AI-assisted quote generation and message drafting (Claude API)
Data shared
Text content submitted to AI features (quotes, messages, business descriptions)
Transfer mechanism
Standard Contractual Clauses in Commercial Terms; training opt-out is the default for all commercial API access (we have not enabled any opt-in training feature)
AI-assisted quote generation and message drafting (OpenAI API)
Data shared
Text content submitted to AI features (quotes, messages, business descriptions)
Transfer mechanism
Standard Contractual Clauses in Commercial Terms; training opt-out is the default for the paid API tier we use (we have not enabled any opt-in training feature)
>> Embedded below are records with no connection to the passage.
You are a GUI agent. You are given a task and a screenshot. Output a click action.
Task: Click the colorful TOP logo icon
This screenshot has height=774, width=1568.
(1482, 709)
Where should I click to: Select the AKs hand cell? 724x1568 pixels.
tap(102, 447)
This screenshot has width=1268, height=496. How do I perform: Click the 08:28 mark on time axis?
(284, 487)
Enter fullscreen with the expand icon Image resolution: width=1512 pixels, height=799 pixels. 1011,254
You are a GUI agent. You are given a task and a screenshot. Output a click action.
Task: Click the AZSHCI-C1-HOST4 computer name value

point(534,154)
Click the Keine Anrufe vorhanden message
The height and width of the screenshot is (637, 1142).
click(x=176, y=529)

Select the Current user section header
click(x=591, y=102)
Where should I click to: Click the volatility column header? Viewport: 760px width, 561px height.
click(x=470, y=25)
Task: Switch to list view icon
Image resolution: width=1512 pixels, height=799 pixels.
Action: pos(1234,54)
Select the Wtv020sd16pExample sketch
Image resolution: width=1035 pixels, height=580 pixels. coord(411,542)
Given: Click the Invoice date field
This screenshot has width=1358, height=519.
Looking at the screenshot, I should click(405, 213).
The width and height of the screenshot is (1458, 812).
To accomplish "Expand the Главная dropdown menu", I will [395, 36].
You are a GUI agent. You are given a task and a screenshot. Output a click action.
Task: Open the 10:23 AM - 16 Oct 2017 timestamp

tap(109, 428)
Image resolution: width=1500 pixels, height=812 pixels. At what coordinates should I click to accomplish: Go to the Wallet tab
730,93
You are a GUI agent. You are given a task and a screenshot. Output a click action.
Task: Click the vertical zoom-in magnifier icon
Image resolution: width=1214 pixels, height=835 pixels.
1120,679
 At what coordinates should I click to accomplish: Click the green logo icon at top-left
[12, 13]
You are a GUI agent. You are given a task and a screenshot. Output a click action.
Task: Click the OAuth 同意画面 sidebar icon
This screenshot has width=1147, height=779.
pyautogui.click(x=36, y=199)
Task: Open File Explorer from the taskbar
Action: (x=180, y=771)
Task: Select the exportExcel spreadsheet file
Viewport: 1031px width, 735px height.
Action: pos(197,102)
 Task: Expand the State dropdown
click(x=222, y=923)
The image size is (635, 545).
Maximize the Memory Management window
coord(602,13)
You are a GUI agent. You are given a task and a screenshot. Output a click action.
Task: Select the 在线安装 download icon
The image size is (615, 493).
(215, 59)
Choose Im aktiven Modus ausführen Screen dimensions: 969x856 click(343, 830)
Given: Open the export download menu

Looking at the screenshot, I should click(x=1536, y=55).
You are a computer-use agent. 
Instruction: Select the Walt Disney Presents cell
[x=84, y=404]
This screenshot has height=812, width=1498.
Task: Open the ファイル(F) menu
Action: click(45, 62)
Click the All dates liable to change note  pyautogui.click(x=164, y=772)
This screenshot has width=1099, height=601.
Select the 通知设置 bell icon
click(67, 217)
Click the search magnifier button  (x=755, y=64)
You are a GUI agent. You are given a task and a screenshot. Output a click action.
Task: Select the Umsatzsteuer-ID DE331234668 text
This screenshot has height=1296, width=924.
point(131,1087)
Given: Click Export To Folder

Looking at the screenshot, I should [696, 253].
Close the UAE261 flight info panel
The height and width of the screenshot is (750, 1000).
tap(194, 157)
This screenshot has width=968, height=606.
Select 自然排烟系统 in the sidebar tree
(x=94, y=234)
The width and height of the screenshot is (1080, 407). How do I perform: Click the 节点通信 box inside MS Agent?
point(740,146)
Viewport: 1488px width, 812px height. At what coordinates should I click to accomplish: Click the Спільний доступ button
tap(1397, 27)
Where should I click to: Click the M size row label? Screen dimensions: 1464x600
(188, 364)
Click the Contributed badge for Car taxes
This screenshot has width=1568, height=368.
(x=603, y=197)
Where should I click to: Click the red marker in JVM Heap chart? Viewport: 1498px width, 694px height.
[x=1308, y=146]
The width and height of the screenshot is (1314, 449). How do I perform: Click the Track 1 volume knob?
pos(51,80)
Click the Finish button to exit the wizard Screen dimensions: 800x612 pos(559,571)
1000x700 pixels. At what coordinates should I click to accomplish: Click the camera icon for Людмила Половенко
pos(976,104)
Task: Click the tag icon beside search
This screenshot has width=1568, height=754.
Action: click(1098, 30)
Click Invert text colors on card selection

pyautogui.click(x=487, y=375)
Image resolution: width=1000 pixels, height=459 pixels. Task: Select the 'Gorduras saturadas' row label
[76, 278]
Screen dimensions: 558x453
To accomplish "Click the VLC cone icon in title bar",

Google Calendar integration (provider opt-in, via Google Calendar API) and Google OAuth authentication (Google Identity Services)
Data shared
For OAuth sign-in: a Google-issued ID token containing the user's Google account ID (the "sub" claim), email address, email-verified flag, first and last name, profile picture URL, and locale preference — the standard claims of a verified Google ID token. For Calendar sync: calendar events read or written on behalf of opted-in providers, plus OAuth refresh tokens used to maintain authorized API access.
Transfer mechanism
Google LLC is certified under the EU-US Data Privacy Framework (with the UK Extension). For the OAuth (Identity Services) and Calendar API surfaces we use, the applicable Standard Contractual Clauses and data-processing terms are embedded in the API service agreements we accept by using those Google products, rather than in a separately signed DPA. We do not use Google Cloud Platform paid services, so the Google Cloud Data Processing Addendum is not the applicable instrument here.
Processing location
Global Google data centers (primary processing in United States)
Web application hosting, serverless function execution, request logging
Data shared
Request metadata (IP address, user-agent, request paths, response codes) and any request content processed through the serverless runtime to render or respond to a request
Transfer mechanism
EU-US Data Privacy Framework (certified) + Standard Contractual Clauses in DPA
PostgreSQL database hosting (primary user data storage)
Data shared
Personal data stored in the application database — including account and profile fields, bookings and quotes, messages, AI conversation records, payment metadata, audit logs, and other records described in the categories at Section 11 of the Privacy Policy
Two products: (1) R2 — object storage for uploaded images and files (avatars, service photos, booking photos); (2) Turnstile — bot and spam protection on signup, login, and public booking forms
Data shared
For R2: uploaded image and file content. For Turnstile: IP address and browser signals used for bot detection
Transfer mechanism
EU-US Data Privacy Framework (certified) + Standard Contractual Clauses in DPA (single DPA covers both products)
Redis-backed authentication cache, token-blacklist storage, and rate-limit counters
Data shared
SHA-256 hashes of issued JWT bearer tokens (the full token string is hashed; the original token cannot be recovered from the hash) used to enforce token blacklisting after sign-out or password change; cached user-status flags (e.g., active, suspended) and basic auth metadata; rate-limit counters keyed by IP address. Raw session tokens, passwords, and other secrets are never written to Redis.
Ask which transfer safeguard applies to a given sub-processor, or request a copy or description of the safeguard (e.g., the relevant Standard Contractual Clauses module or DPF certification reference) under GDPR Article 13(1)(f).
Receive notice when this list changes. Material additions are also announced in advance under the process described in Section 15 of the Privacy Policy.
Ask about the underlying data-processing terms we have with a specific sub-processor (whether those are a standalone Data Processing Agreement or data-processing terms embedded in a commercial agreement). Each vendor generally makes its standard DPA or commercial data-processing terms available on its own site; we will point you to the applicable public terms, or share details about our specific arrangement to the extent the vendor's confidentiality terms permit.